C’est ainsi que s’est révélé au grand jour leur admiration commune qui aboutira à une rencontre au sommet quelques années plus tard, à l’issu d’un concert du Torontois à Londres, fief de la chanteuse. Ceci dit, on attend toujours impatiemment leur collaboration, qui marquerait seulement le second rapprochement de Sade avec un rappeur après Jay-Z sur le remix du sublime « The Moon and the Sky ». En attendant que ce jour arrive, on peut toujours compter sur les internautes les plus passionnés pour accoucher de ce genre de fantasme comme avec DJ John McSwain alias Vacations qui, au printemps 2017, balançait un EP-mashup « More Love».
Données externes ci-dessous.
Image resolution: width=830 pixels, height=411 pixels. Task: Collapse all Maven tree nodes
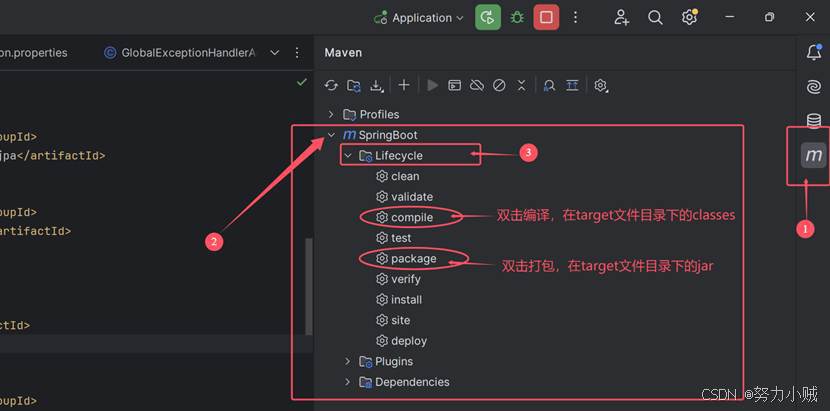[x=521, y=86]
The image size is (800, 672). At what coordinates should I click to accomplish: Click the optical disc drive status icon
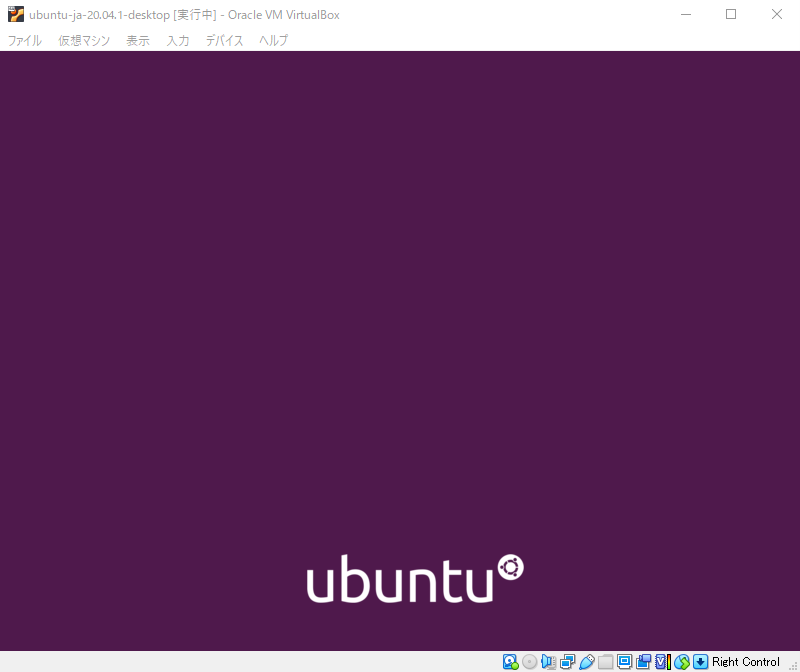coord(529,662)
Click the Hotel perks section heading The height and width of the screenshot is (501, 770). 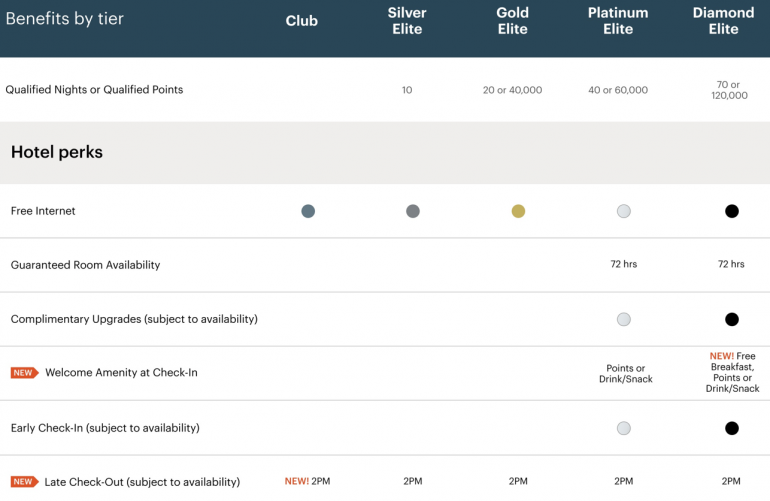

Force et vulnérabilité, les maitres mots de leur discographie, se retrouvent au coeur de ce petit mix tout à fait honorable et c’est tout ce qui compte. Pour conclure au sujet de Drake, une ultime anecdote témoignant de son niveau de fétichisme et de démesure. En 2017, il s’est fait tatouer quasiment coup sur coup non pas un mais deux portraits de son icône. Voyez-en un signe du destin ou non mais lorsqu’en 1992, Sade révélait dans un murmure : « I wear it like a tattoo »; il semblerait bien que l’un de ses plus fervents admirateurs l’ait pris au pied de la lettre.
Au bout du compte, l’adoration que vouent les rappeurs pour la plus belle voix d’Angleterre n’est pas si surprenante que cela. L’explication est même aussi simple que ce fameux adage mille fois entendu : les contraires s’attirent.